== Extracted data entries ==
-----

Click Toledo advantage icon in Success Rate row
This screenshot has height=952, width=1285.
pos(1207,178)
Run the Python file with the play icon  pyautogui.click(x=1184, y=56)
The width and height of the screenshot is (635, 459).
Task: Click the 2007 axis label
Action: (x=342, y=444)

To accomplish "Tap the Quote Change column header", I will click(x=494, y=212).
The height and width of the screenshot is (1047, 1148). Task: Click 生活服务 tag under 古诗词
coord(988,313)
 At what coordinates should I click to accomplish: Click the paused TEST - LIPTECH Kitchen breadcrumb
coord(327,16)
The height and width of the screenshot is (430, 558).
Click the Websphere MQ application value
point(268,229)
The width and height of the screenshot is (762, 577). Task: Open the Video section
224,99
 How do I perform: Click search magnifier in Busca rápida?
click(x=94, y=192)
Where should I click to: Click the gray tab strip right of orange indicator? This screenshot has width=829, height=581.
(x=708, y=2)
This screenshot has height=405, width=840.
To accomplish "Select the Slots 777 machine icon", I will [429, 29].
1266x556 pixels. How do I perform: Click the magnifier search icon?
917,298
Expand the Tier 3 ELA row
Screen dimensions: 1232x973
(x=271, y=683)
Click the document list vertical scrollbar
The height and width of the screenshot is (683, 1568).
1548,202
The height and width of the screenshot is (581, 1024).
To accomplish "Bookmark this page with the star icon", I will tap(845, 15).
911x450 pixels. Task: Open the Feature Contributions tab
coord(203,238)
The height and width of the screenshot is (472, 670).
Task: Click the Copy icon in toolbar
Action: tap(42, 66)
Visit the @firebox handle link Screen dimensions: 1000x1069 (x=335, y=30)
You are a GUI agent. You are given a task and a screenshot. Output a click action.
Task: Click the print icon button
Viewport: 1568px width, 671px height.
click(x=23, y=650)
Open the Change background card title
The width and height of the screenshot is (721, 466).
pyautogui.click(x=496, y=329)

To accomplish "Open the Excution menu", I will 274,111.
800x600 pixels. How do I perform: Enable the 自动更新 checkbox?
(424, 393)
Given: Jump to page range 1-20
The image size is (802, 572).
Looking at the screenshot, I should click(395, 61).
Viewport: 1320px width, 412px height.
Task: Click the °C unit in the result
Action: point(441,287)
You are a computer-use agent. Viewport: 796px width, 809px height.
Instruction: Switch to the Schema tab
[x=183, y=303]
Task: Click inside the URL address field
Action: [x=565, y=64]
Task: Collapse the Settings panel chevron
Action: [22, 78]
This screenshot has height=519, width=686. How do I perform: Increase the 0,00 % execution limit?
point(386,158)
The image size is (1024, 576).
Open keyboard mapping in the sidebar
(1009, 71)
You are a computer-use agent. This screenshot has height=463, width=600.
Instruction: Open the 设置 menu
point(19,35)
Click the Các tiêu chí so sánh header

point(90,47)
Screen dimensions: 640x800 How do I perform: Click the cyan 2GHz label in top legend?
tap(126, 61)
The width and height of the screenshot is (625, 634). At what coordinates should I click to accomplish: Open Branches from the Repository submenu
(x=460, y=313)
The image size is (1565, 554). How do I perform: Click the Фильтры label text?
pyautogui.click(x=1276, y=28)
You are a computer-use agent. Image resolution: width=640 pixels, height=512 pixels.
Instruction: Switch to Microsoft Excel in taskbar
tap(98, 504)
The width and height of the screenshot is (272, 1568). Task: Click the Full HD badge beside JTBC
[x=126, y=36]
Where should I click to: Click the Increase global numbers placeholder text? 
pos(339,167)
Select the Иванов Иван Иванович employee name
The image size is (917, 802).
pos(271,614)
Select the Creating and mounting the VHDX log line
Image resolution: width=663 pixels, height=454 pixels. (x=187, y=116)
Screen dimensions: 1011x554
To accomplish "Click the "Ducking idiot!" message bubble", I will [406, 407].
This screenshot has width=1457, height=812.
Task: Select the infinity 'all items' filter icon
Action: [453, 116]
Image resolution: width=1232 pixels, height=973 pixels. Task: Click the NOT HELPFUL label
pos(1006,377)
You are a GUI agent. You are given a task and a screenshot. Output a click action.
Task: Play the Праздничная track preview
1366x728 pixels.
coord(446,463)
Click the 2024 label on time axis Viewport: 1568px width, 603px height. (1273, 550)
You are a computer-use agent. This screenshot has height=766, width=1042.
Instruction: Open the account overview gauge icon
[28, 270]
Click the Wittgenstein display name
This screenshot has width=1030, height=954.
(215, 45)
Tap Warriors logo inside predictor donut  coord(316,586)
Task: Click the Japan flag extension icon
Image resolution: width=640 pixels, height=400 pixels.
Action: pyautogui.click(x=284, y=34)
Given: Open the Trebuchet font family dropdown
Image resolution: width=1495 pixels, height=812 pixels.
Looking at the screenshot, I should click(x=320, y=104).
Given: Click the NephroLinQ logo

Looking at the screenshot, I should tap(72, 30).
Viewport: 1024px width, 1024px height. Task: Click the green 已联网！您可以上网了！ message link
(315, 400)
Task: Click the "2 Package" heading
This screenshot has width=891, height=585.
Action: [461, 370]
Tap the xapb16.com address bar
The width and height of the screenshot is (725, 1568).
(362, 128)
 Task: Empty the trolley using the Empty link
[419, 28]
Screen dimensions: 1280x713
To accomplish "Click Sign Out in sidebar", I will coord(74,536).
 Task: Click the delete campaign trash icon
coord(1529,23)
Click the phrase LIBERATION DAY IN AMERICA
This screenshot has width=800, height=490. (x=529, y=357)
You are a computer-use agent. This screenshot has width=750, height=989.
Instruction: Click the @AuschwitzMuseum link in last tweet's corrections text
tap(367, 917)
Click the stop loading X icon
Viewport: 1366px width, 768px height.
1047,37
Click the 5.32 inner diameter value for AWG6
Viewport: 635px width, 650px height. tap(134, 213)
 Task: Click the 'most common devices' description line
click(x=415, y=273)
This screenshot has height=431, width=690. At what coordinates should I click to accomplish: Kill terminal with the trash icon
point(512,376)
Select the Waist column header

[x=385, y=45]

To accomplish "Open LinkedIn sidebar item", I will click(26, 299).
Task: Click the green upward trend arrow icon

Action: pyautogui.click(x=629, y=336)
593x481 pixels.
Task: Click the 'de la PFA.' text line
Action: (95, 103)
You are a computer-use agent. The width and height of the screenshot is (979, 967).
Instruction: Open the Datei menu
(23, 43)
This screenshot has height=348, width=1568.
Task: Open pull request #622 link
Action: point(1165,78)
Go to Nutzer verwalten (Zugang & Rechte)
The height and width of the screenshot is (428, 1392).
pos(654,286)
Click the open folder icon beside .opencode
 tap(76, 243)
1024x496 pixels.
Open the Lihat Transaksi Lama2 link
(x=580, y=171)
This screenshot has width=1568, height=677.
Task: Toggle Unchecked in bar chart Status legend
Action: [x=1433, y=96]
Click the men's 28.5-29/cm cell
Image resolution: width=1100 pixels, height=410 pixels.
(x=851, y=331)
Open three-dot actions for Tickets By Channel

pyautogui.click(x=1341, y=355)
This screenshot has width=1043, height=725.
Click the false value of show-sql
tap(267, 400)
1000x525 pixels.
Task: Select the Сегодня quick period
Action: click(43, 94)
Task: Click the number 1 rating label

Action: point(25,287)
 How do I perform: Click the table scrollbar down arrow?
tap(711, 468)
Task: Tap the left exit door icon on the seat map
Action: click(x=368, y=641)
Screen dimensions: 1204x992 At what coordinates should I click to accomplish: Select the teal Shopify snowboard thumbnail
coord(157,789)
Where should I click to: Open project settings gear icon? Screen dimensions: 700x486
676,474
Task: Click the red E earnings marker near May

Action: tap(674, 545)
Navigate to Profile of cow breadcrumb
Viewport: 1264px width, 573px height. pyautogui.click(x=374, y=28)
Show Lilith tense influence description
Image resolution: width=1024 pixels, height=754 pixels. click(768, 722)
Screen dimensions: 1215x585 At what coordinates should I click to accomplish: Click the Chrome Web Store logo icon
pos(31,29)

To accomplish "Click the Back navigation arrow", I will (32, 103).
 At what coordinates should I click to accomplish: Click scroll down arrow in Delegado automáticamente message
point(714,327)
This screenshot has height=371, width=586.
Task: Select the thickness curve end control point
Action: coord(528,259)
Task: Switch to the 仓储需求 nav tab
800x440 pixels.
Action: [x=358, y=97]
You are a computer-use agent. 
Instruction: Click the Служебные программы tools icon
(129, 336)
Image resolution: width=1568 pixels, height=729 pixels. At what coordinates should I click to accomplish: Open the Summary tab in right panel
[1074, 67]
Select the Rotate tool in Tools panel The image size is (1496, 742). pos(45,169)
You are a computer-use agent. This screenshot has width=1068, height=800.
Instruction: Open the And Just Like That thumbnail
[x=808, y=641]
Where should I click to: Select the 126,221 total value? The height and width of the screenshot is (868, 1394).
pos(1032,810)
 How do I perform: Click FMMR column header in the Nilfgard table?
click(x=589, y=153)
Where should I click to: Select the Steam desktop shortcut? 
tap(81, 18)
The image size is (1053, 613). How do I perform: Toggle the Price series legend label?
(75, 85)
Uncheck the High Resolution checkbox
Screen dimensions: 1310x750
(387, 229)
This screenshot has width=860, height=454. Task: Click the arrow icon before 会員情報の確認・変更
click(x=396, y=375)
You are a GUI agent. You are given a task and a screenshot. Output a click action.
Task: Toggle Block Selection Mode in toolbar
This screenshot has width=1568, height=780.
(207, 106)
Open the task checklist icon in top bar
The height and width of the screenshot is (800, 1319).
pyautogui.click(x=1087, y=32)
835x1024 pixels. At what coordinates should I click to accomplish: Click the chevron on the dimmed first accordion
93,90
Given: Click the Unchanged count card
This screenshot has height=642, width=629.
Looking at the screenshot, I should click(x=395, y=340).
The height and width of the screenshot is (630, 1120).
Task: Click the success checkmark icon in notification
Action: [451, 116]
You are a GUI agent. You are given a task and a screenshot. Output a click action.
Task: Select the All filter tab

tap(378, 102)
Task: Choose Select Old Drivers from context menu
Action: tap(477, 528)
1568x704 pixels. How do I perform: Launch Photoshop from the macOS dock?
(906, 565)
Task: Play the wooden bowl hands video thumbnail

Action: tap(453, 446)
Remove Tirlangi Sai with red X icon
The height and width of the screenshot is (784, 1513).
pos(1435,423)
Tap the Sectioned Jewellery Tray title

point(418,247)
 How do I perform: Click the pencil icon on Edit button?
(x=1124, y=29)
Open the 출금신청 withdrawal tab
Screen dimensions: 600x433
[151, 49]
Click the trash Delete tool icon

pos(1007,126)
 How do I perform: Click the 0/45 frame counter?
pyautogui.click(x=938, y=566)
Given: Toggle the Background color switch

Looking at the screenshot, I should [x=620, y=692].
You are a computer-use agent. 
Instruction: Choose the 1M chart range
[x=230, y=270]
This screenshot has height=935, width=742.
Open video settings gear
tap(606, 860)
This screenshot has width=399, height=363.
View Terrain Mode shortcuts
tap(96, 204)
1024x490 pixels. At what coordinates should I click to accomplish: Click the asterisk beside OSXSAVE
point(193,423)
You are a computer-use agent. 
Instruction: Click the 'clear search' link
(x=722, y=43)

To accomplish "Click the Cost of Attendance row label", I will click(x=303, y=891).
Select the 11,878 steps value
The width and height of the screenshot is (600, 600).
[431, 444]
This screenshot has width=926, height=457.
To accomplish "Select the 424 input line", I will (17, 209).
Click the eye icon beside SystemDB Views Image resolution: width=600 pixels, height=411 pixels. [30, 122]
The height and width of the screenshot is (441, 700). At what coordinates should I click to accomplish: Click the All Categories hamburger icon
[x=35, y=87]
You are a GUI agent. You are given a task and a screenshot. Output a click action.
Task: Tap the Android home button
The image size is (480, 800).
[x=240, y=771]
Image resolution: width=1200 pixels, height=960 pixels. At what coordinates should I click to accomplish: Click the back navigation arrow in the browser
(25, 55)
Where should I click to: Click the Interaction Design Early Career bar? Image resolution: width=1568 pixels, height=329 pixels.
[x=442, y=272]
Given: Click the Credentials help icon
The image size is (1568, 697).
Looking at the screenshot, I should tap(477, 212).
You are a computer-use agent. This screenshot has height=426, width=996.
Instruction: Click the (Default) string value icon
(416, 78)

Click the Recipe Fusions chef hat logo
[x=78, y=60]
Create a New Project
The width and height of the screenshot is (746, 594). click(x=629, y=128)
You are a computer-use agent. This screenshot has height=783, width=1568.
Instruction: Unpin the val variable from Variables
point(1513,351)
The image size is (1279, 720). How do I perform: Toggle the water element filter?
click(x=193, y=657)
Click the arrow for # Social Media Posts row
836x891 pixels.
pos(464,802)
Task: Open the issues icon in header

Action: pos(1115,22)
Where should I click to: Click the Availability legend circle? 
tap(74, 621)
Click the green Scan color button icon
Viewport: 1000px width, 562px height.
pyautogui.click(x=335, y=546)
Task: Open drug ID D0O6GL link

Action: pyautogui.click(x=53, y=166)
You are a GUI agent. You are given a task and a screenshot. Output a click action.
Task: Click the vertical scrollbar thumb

-----

Print only the lines from the top of the data above down to the line holding "This screenshot has height=405, width=840.", inclusive.

== SOLUTION BELOW ==
Click Toledo advantage icon in Success Rate row
This screenshot has height=952, width=1285.
pos(1207,178)
Run the Python file with the play icon  pyautogui.click(x=1184, y=56)
The width and height of the screenshot is (635, 459).
Task: Click the 2007 axis label
Action: (x=342, y=444)

To accomplish "Tap the Quote Change column header", I will click(x=494, y=212).
The height and width of the screenshot is (1047, 1148). Task: Click 生活服务 tag under 古诗词
coord(988,313)
 At what coordinates should I click to accomplish: Click the paused TEST - LIPTECH Kitchen breadcrumb
coord(327,16)
The height and width of the screenshot is (430, 558).
Click the Websphere MQ application value
point(268,229)
The width and height of the screenshot is (762, 577). Task: Open the Video section
224,99
 How do I perform: Click search magnifier in Busca rápida?
click(x=94, y=192)
Where should I click to: Click the gray tab strip right of orange indicator? This screenshot has width=829, height=581.
(x=708, y=2)
This screenshot has height=405, width=840.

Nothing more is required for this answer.